▶ _EXERCISE PROMPT_
Write out the listing from the line with "Click Brazil flag next to BRA" to the line with "Where should I", both lines included, exactly and nothing beyond. Leave pictures out.

Top of DATA SECTION

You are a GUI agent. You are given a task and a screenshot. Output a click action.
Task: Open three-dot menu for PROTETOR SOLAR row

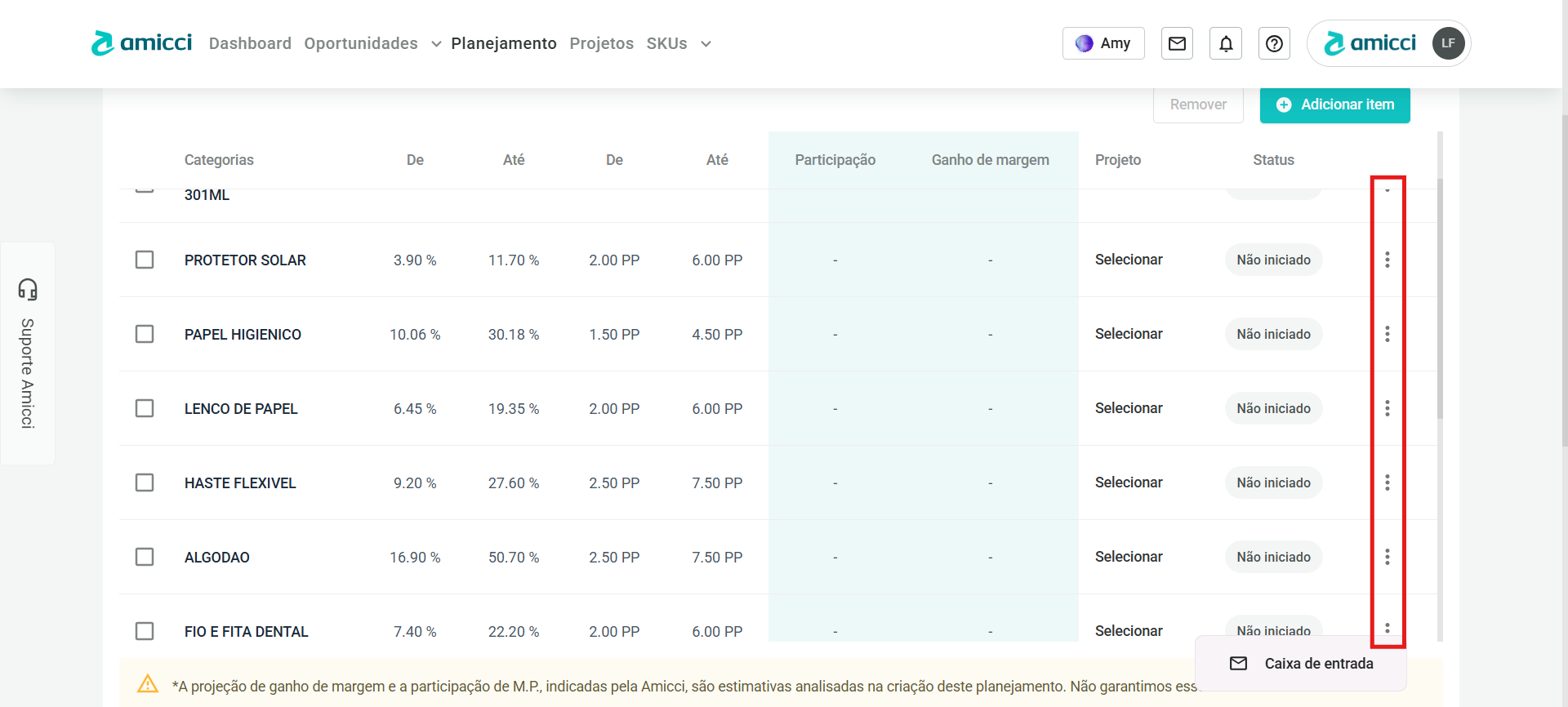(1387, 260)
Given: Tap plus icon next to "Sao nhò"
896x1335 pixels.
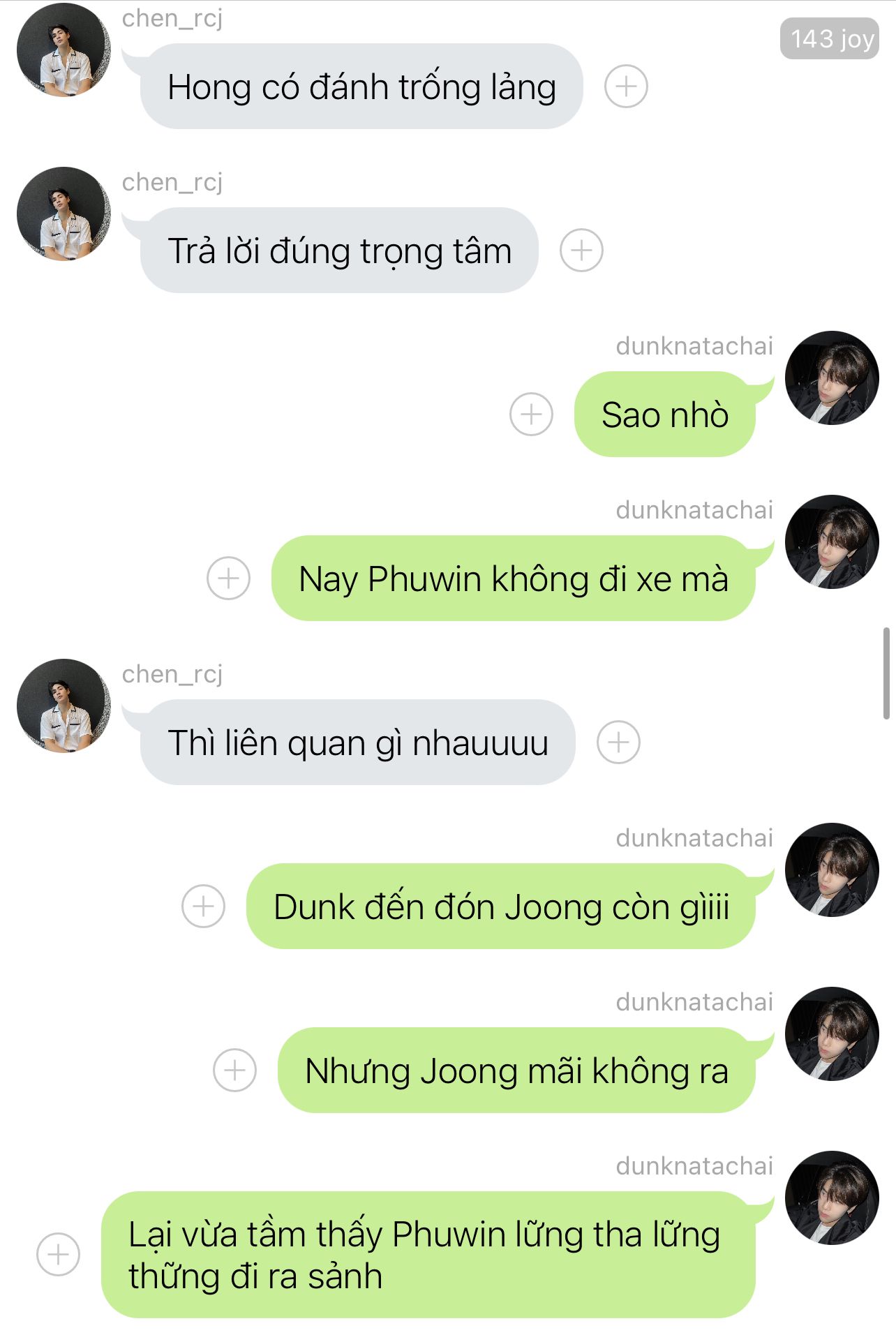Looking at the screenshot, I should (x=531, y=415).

Bottom of DATA SECTION
Top of DATA SECTION

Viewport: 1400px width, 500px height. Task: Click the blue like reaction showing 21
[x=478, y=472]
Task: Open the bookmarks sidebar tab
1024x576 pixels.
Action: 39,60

Bottom of DATA SECTION
Top of DATA SECTION

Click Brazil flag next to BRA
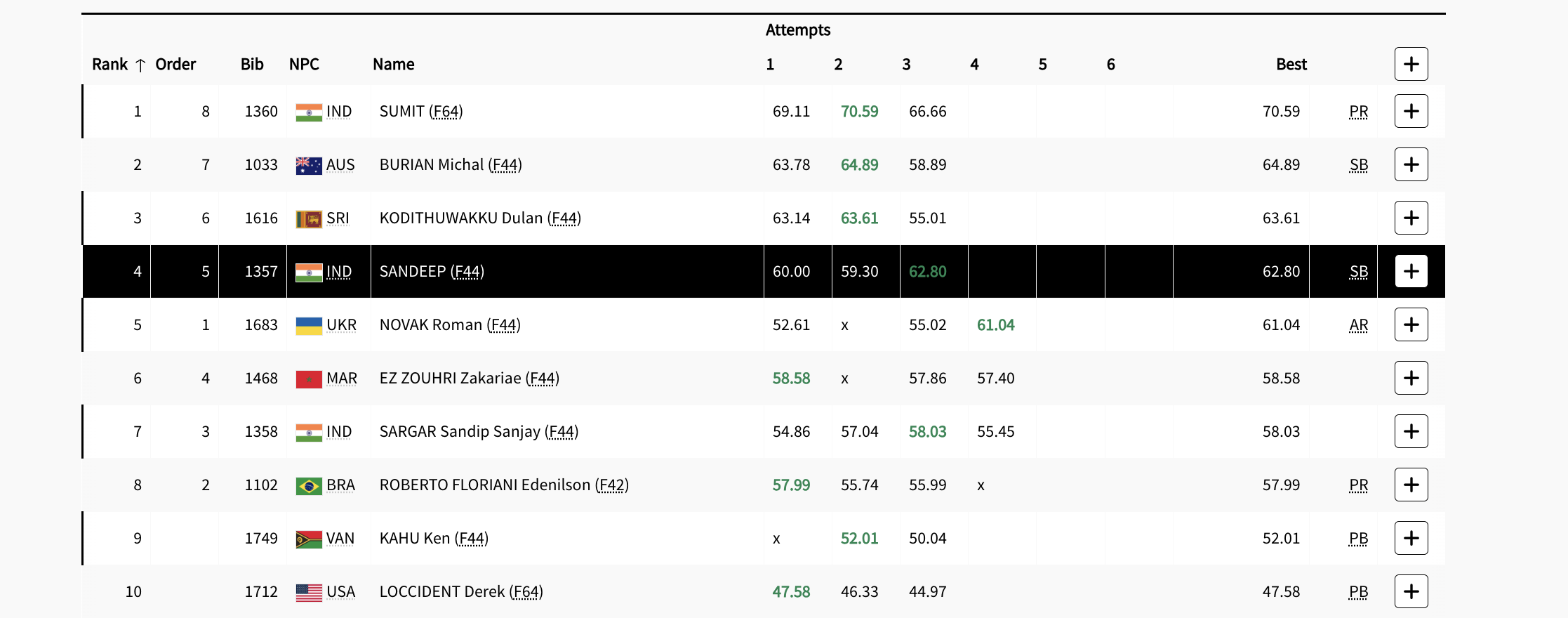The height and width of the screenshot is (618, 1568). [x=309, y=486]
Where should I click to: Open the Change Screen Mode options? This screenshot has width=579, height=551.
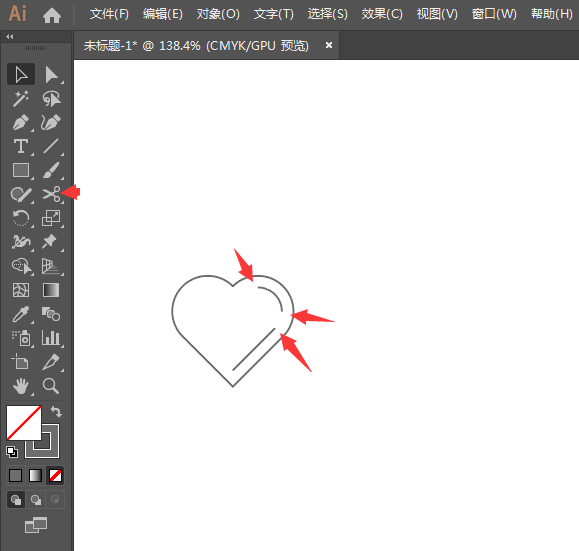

Bottom of DATA SECTION

▶ _RESULT FOR THIS EXERCISE_
Click Brazil flag next to BRA
The height and width of the screenshot is (618, 1568). [x=309, y=486]
Where should I click to: Open the Change Screen Mode options? This screenshot has width=579, height=551.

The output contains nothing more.